中文摘要：

背景：椎间盘退行性变的理想治疗方法是利用组织工程技术修复退行性变的椎间盘,而修复所需的髓核细胞来源十分有限。目的：观察在藻酸盐微球的介导下,髓核细胞与骨髓间充质干细胞非接触共培养时,髓核细胞对骨髓间充质干细胞的诱导作用。设计、时间及地点：细胞学体外观察,实验于2007-10/2008-08在华中科技大学同济医学院附属同济医院骨科实验室和中心实验室进行。材料：4月龄健康新西兰大耳白兔5只,取髓核细胞与骨髓间充质干细胞原代培养,利用传代法分离纯化。方法：①将纯化的骨髓间充质干细胞经胰蛋白酶消化、收集,并与适量的藻酸钠溶液混合,形成109L-1的单细胞悬液,将混合好的单细胞悬液经注射器滴加至35g/L的CaCl2溶液中,形成海藻酸钙凝胶珠。②将海藻酸钠凝胶微球与髓核细胞共培养。在7d和15d时,分组溶解海藻酸钙凝胶珠,收集骨髓间充质干细胞。主要观察指标：利用免疫组化技术、RT-PCR技术和Westernblot技术检测骨髓间充质干细胞中Ⅱ型胶原和聚集蛋白聚糖的表达,用以判断髓核细胞对骨髓间充质干细胞在非接触条件下的诱导作用。结果：在骨髓间充质干细胞的细胞爬片免疫组化染色中可见,Ⅱ型胶原和聚集蛋白聚糖染色阳性,RT-PCR和Westernblot结果显示经诱导后骨髓间充质干细胞中已有Ⅱ型胶原和聚集蛋白聚糖基因的表达,且诱导15d组的目的条带明显亮于诱导7d组的目的条带。结论：在藻酸盐微球的介导下,体外非接触共同培养时髓核细胞能够实现对骨髓间充质干细胞的诱导作用。

英文摘要：

BACKGROUND： The ideal therapy for degeneration of intervertebral disc is repairing the intervertebral disc by using tissue engineering technology. However, the resource of nucleus pulposus cells is limited. OBJECTIVE： To explore the effect of nucleus pulposus cells on bone mesenchymal stem cells （BMSCs）, which were encapsulated in alginate beads when they were non-contact co-cultured in vitro. DESIGN, TIME AND SETTING： The in vitro cytology observation was performed at the Orthopaedic Laboratory and Central Laboratory, Tongji Hospital of Tongji Medical College, Huazhong University of Science and Technology between October 2007 and August 2008. MATERIALS： The primary nucleus pulposus cells and BMSCs from 5 healthy, New Zealand rabbits, with 4-month-old, were separated and purified by passage cultural method.
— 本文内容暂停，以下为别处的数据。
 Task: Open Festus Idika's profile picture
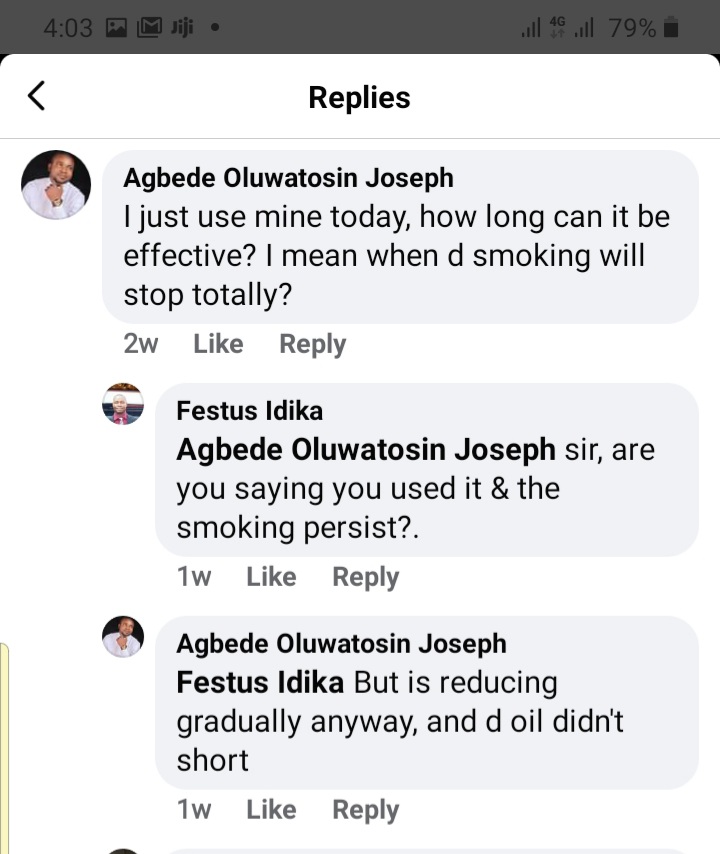pyautogui.click(x=123, y=404)
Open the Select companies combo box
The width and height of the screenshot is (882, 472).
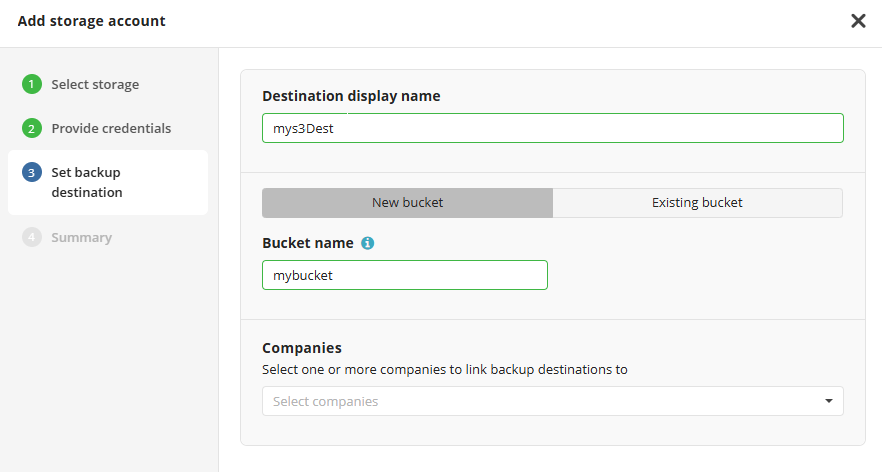click(x=540, y=401)
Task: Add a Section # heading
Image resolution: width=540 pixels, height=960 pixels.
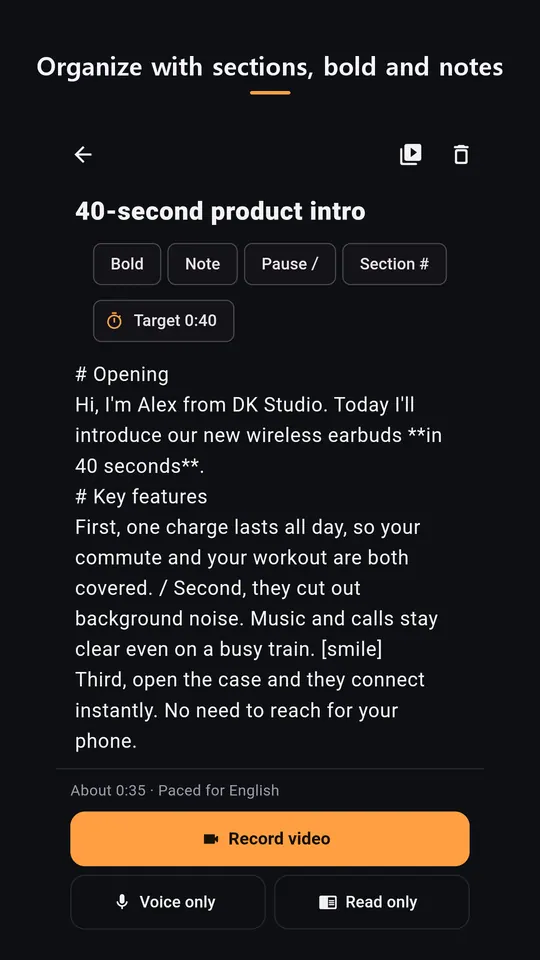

METHODS： After digested with trypsin, BMSCs were mixed with alginate solution to obtain cell suspension with 10^9/L, then adding dropwise of cell suspension to 35 g/L CaCl2 to harvest small droplets of cell-alginate beads. The nucleus pulposus cells and cell-alginate beads were co-cultured and dissolved at days 7th and 15 th respectively to collect BMSCs. MAIN OUTCOME MEASURES： The expression of type Ⅱ collagen and aggrecan were detected by immunohistochemistry, RT-PCR as well as Western blot, respectively to observe the induction of nucleus pulposus cells on BMSCs under non-contact condition. RESULTS： The immunohistochemistry staining showed that there were positive staining of collagen- Ⅱ and aggrecan in the BMSCs The results of RT-PCR and Western blot demonstrated that there was expression of collagen-Ⅱ and aggrecan, additionally, objective strap in the induced group of 15 days was brighter than that of 7 days. CONCLUSION： Co-cultured with BMSc in vitro, nucleus pulposus cells can play the induction effect mediated by alginate beads.